Thread: Can't get two index scans

Can't get two index scans

From
Craig James
Date:
I'm working with a third-party plugin that does chemistry. It's very fast. However, I'm trying to do a sampling query, such as the first 1% of the database, and I just can't get the planner to create a good plan.  Here is the full query (the |>| operator does a subgraph match of a molecular substructure, in this case benzene, to find all molecules that have a benzene ring in the database):

explain analyze select * from version where smiles |>| 'c1ccccc1';
 ...
 Index Scan using i_version_smiles on version  (cost=3445.75..147094.03 rows=180283 width=36) (actual time=336.493..10015.753
 rows=180973 loops=1)
   Index Cond: (smiles |>| 'c1ccccc1'::molecule)
 Planning time: 1.228 ms
 Execution time: 10371.903 ms

Ten seconds over 263,000 molecules, which is actually good.
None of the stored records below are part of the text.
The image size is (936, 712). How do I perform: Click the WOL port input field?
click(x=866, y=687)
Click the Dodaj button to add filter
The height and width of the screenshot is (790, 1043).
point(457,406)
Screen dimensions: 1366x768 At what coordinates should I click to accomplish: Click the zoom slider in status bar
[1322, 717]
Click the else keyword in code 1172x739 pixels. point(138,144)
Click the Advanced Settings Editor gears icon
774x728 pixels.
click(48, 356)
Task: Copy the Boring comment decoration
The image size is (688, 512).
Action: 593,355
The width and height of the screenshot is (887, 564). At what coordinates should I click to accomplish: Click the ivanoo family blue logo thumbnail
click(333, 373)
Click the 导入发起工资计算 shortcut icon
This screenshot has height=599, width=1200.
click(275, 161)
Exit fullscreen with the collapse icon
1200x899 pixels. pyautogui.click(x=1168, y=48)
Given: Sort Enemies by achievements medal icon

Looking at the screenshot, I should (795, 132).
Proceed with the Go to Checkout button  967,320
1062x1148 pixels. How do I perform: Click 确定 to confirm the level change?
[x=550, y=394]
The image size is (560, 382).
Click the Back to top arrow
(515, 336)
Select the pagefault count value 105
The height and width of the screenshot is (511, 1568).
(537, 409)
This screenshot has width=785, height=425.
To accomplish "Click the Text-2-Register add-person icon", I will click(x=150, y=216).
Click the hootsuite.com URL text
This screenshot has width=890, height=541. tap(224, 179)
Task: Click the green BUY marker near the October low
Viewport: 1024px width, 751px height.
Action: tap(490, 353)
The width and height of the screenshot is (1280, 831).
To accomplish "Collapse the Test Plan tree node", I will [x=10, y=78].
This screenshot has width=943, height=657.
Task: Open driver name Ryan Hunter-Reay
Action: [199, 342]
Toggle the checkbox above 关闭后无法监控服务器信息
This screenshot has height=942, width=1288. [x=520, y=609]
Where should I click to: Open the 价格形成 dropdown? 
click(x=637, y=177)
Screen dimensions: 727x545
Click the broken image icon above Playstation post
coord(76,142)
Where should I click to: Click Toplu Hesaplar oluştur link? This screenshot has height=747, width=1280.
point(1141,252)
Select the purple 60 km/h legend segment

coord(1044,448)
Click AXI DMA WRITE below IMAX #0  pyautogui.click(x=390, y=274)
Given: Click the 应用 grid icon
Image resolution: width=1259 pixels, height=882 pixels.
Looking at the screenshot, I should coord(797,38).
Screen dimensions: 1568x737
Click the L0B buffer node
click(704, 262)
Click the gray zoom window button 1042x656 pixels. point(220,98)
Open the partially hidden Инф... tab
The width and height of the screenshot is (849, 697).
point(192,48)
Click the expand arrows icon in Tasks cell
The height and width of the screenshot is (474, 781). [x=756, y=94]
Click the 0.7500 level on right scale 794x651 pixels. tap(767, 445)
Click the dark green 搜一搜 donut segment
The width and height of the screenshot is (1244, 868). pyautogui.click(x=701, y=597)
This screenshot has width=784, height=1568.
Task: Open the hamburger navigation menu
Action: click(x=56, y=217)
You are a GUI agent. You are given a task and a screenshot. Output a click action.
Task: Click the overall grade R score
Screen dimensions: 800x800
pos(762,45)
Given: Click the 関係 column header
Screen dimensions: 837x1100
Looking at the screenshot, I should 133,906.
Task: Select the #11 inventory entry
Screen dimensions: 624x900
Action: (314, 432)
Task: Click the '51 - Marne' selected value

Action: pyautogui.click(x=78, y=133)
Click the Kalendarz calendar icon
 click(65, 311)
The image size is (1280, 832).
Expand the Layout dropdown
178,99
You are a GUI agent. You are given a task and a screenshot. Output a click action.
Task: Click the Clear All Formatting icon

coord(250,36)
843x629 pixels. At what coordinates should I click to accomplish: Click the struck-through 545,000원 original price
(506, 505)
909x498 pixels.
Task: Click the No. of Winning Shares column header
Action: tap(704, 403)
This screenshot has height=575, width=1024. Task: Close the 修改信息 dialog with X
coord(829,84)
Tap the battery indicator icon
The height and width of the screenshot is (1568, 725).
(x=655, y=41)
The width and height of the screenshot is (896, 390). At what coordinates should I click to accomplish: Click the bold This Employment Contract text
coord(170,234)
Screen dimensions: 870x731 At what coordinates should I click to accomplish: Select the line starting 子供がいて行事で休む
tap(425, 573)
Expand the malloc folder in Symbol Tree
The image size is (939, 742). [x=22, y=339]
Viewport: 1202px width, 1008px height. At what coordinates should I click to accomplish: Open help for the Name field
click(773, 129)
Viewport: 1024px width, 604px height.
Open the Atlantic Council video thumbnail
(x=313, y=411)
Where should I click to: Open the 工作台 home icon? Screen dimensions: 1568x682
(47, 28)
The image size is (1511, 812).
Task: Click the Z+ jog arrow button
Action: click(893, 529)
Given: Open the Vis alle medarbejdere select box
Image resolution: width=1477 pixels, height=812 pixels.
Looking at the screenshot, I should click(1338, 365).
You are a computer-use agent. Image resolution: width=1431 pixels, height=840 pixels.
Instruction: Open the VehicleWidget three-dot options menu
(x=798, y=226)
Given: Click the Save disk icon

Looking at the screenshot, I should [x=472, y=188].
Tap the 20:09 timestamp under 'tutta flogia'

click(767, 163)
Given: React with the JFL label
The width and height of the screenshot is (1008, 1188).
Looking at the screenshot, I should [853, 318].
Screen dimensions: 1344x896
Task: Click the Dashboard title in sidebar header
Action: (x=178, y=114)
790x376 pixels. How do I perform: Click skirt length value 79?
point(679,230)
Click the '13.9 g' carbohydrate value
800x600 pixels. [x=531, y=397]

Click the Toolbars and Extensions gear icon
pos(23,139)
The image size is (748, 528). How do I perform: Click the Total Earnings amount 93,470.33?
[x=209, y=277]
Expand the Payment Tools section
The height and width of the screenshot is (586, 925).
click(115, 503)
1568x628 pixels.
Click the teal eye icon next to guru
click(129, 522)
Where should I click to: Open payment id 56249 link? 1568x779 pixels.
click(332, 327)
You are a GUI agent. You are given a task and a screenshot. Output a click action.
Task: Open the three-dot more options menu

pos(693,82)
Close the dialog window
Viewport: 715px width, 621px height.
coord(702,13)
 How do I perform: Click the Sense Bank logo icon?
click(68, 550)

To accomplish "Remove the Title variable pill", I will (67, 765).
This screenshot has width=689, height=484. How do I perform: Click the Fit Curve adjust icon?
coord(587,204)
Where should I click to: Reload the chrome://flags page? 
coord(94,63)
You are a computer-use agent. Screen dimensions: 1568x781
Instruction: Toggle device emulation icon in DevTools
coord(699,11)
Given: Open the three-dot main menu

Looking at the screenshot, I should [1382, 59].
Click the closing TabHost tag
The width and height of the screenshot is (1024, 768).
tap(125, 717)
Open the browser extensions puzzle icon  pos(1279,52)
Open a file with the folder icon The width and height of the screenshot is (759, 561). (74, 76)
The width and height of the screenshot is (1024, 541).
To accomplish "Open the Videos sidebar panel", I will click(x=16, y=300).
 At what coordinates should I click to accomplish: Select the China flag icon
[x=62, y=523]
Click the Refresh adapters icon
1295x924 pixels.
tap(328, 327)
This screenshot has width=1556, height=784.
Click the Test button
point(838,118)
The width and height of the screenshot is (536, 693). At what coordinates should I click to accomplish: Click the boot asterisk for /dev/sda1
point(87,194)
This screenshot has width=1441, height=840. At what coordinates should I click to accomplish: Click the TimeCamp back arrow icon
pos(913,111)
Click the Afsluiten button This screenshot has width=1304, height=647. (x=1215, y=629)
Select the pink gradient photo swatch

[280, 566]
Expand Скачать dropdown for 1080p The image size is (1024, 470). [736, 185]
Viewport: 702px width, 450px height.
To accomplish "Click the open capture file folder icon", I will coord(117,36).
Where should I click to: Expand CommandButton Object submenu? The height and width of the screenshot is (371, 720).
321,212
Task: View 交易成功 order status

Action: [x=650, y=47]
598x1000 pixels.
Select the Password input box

Now let's limit it to the first 1% of the rows:

explain analyze select * from version where smiles |>| 'c1ccccc1' and version_id < 897630;
...
 Index Scan using pk_version on version  (cost=0.42..131940.05 rows=1643 width=36) (actual time=6.122..2816.298 rows=2039 loops=1)
   Index Cond: (version_id < 897630)
   Filter: (smiles |>| 'c1ccccc1'::molecule)
   Rows Removed by Filter: 590
 Planning time: 1.217 ms
 Execution time: 2822.117 ms

Notice that it doesn't use the i_version_smiles index at all, but instead applies the very expensive filter |>| to all 1% of the database. So instead of getting a 100x speedup, we only get a 3x speedup, about 30x worse that what is theoretically possible.

The production database is about 50x larger than this test database.

Maybe I misunderstand what's possible with indexes, but it seems to me that it could first do the pk_version index scan, and then use the results of that to do a limited index-scan search using the i_version_smiles index. Is that not possible? Is each index scan "self contained", that is, it doesn't take into account the results of another index scan?

Thanks,
Craig

Re: Can't get two index scans

From
Jeff Janes
Date:
On Wed, Jun 22, 2016 at 9:03 AM, Craig James <cjames@emolecules.com> wrote:
> I'm working with a third-party plugin that does chemistry.


Out of personal/professional curiosity, which one are you using, if
that can be disclosed?

....


> Notice that it doesn't use the i_version_smiles index at all, but instead
> applies the very expensive filter |>| to all 1% of the database.

You have to tell the database that |>| is very expensive, by setting
the COST of the function which it invokes.  You can get the name of
the function with:

select oprcode from pg_operator where oprname ='|>|' ;

(taking care for schema and overloading, etc.)

I would set the COST to at least 1000, probably more.

> So instead
> of getting a 100x speedup, we only get a 3x speedup, about 30x worse that
> what is theoretically possible.
>
> The production database is about 50x larger than this test database.
>
> Maybe I misunderstand what's possible with indexes, but it seems to me that
> it could first do the pk_version index scan, and then use the results of
> that to do a limited index-scan search using the i_version_smiles index. Is
> that not possible?

I don't think it can do that.  What it can do is run each index scan
to completion as a bitmap index scan, and then AND the bitmaps
together.

You might be able to build a multiple column index on (smiles,
version_id) and have it do the right thing automatically. Whether that
is possible, and if so how effective it will actually be, would depend
on the implementation details of |>|. My gut feeling is that it would
not work well.

You could partition your data on version_id.  Then it would keep a
separate smiles index on each partition, and would only consult those
indexes which can possibly contain (according to the CHECK
constraints) the version_ids of interest in the query.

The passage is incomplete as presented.